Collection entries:
● ● ● ●

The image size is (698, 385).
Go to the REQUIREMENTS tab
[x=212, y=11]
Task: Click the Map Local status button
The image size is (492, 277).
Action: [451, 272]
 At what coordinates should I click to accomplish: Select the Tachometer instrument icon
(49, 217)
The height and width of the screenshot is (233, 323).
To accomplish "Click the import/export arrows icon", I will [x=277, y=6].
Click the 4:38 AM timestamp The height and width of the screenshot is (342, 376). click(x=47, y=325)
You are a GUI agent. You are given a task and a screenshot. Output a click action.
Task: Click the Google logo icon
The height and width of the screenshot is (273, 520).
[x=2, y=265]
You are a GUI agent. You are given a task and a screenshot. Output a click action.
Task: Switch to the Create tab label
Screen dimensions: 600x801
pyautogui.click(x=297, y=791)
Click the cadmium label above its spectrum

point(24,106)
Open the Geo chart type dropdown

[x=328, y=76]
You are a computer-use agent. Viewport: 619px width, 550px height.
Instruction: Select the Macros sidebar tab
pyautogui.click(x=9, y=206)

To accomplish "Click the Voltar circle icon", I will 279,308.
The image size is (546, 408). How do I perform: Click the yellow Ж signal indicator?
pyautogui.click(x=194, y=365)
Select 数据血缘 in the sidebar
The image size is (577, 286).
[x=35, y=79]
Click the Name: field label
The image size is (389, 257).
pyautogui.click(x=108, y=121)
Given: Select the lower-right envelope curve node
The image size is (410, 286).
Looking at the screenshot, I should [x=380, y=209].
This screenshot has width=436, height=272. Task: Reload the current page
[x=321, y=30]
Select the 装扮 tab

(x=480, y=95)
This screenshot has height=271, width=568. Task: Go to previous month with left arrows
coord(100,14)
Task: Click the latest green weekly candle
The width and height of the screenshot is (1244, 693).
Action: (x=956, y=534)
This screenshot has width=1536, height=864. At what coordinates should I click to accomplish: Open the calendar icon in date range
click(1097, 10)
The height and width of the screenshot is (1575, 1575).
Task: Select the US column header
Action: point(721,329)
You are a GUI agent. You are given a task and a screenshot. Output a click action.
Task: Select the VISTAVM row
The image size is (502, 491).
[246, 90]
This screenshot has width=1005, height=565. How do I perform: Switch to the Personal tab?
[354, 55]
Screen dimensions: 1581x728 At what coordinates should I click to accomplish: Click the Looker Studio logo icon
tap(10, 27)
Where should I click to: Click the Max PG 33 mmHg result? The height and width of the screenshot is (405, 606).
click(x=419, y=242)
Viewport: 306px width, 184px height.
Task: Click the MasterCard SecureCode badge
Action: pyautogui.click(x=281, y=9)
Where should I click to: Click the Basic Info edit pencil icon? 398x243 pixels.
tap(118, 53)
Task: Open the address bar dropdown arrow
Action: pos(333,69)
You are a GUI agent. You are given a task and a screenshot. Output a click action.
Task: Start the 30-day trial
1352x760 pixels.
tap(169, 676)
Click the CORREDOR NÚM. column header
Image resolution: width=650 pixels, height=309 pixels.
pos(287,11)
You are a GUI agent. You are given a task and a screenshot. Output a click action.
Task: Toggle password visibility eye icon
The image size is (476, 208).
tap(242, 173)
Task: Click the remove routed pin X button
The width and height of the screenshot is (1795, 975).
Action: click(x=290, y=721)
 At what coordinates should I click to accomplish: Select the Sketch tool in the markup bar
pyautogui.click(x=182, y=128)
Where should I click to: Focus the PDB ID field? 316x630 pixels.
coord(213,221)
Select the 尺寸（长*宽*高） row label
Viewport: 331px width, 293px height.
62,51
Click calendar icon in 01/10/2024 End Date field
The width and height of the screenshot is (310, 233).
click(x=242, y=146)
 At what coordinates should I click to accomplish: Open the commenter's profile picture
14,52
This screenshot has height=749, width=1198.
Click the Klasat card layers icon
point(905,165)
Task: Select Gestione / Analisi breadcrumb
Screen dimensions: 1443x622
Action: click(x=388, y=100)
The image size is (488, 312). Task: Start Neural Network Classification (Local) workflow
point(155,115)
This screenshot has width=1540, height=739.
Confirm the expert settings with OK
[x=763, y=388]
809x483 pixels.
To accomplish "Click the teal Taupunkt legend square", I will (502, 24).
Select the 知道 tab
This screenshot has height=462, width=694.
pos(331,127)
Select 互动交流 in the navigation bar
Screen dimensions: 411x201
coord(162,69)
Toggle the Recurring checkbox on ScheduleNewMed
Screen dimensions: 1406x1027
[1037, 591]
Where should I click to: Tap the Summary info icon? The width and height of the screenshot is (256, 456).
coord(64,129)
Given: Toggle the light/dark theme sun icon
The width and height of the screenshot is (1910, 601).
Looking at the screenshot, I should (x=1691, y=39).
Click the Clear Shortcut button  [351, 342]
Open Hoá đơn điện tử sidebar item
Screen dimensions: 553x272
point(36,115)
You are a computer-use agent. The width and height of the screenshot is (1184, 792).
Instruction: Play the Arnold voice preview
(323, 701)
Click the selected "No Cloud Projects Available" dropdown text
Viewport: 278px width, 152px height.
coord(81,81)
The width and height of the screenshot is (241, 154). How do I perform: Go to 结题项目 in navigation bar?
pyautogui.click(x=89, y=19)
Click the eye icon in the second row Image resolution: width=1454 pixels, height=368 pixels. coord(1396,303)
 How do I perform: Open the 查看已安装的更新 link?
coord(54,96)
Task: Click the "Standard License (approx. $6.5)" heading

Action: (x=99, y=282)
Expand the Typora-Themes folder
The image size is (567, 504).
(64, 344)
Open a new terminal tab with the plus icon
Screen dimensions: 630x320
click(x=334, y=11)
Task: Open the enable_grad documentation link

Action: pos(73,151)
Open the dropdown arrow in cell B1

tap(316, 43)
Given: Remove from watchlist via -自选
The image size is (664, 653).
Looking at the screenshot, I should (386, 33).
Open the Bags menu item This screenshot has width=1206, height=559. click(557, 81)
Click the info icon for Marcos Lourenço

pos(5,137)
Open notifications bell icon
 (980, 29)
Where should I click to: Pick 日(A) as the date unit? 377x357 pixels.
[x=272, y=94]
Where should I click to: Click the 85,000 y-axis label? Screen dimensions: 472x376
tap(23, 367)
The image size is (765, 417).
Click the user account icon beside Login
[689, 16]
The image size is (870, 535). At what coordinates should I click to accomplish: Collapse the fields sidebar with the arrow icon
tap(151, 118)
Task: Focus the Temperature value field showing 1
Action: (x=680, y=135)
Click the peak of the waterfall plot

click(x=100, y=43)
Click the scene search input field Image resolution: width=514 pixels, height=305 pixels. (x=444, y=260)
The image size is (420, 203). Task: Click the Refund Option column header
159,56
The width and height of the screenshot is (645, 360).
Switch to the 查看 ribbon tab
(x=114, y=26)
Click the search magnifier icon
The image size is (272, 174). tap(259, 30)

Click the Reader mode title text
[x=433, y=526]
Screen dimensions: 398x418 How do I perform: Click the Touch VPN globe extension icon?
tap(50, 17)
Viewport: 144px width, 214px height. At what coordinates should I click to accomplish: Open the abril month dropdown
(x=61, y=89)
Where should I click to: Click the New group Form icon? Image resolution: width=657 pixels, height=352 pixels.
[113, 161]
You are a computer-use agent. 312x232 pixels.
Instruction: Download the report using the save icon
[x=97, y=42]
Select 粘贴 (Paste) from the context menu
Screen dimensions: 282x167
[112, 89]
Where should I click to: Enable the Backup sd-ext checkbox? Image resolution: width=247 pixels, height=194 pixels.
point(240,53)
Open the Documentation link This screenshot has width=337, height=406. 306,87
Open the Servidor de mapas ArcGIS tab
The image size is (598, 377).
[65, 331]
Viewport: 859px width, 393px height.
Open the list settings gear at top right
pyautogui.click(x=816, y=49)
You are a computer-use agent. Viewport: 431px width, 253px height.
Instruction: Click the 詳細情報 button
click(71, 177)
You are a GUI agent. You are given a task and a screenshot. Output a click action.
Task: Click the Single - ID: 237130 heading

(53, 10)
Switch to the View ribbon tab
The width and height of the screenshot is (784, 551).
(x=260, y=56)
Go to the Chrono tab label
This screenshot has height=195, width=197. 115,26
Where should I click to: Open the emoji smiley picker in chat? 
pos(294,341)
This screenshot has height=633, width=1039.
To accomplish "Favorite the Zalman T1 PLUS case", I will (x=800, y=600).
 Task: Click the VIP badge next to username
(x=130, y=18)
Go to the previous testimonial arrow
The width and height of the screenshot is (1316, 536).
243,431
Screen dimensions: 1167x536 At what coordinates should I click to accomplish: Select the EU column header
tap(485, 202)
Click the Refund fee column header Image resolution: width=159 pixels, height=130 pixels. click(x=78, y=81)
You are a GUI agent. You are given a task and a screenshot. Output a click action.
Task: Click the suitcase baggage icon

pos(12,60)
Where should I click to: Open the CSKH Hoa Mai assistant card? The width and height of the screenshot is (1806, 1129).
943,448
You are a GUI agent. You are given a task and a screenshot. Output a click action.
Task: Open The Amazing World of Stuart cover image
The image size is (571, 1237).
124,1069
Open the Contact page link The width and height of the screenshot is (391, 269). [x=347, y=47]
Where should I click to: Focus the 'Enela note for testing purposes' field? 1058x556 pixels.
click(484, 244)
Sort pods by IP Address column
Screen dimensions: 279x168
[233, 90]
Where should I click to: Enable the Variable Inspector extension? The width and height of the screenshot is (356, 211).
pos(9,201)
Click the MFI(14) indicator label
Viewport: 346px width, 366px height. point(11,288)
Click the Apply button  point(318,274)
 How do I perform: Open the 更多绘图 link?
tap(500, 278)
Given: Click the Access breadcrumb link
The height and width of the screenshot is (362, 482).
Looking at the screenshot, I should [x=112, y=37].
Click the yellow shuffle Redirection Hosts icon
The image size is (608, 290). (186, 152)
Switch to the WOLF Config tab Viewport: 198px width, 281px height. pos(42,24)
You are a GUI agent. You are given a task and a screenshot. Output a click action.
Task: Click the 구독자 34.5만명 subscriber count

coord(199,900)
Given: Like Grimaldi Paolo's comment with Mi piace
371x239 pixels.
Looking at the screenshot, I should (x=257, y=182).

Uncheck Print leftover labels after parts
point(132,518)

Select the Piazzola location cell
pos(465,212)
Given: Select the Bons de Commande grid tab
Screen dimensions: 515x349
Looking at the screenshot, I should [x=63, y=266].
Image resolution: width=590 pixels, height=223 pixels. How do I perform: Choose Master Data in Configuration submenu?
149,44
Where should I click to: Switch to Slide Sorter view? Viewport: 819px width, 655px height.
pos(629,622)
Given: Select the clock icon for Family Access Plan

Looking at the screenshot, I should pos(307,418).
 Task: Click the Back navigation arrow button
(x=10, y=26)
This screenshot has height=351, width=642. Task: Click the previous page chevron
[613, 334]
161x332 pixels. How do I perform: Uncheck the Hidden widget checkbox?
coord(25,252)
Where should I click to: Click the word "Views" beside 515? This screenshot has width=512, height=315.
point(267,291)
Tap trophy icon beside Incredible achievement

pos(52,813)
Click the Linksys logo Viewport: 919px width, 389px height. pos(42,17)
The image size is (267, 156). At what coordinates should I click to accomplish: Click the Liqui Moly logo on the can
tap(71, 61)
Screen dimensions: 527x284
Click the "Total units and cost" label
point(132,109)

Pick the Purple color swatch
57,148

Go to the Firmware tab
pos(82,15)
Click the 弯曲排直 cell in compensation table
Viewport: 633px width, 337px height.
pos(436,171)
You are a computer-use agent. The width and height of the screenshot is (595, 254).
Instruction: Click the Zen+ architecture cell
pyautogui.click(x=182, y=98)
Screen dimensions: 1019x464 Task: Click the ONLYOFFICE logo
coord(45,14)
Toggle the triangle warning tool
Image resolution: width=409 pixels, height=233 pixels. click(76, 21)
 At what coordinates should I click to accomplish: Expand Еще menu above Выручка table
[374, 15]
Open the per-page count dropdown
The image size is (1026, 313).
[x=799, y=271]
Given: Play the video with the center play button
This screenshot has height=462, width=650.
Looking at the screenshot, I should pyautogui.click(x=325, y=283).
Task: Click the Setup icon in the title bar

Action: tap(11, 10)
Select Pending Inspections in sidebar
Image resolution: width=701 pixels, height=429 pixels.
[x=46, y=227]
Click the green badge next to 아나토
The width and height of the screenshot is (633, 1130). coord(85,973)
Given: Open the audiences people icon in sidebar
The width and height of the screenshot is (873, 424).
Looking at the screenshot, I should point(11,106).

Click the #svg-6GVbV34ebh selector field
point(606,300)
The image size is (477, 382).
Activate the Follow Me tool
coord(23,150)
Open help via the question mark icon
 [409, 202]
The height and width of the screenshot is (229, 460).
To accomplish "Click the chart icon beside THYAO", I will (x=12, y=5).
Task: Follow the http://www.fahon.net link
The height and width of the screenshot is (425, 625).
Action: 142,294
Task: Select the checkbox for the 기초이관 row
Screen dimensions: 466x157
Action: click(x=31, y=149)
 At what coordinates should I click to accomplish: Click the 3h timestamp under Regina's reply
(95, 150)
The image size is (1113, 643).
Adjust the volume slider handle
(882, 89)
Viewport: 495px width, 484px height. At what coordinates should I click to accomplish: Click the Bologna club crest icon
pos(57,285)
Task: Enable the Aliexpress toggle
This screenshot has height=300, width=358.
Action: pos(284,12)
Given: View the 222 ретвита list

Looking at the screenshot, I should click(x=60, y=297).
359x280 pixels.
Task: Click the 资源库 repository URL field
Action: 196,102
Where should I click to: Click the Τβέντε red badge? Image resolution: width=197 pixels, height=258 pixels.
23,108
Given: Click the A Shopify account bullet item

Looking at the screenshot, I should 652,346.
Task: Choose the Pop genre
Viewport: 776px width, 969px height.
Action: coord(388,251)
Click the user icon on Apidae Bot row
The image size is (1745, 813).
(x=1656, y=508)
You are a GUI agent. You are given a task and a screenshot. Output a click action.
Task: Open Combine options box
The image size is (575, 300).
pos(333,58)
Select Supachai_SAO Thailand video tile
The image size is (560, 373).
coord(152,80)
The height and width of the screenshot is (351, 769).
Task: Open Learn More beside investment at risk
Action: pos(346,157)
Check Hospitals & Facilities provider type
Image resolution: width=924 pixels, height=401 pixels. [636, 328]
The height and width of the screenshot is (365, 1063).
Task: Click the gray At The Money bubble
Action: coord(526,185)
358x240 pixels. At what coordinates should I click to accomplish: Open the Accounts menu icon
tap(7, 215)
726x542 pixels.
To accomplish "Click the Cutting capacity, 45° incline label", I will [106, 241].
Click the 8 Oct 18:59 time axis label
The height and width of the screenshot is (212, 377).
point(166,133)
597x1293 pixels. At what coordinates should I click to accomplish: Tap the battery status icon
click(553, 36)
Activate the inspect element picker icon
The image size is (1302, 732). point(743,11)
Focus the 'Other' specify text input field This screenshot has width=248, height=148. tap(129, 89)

● ● ● ●

Directions: Print again the lines of the entries above that fall between the line holding "Viewport: 776px width, 969px height." and the line holding "Task: Open Combine options box", inclusive, exactly as they stand.

Worked solution:
Viewport: 776px width, 969px height.
Action: coord(388,251)
Click the user icon on Apidae Bot row
The image size is (1745, 813).
(x=1656, y=508)
You are a GUI agent. You are given a task and a screenshot. Output a click action.
Task: Open Combine options box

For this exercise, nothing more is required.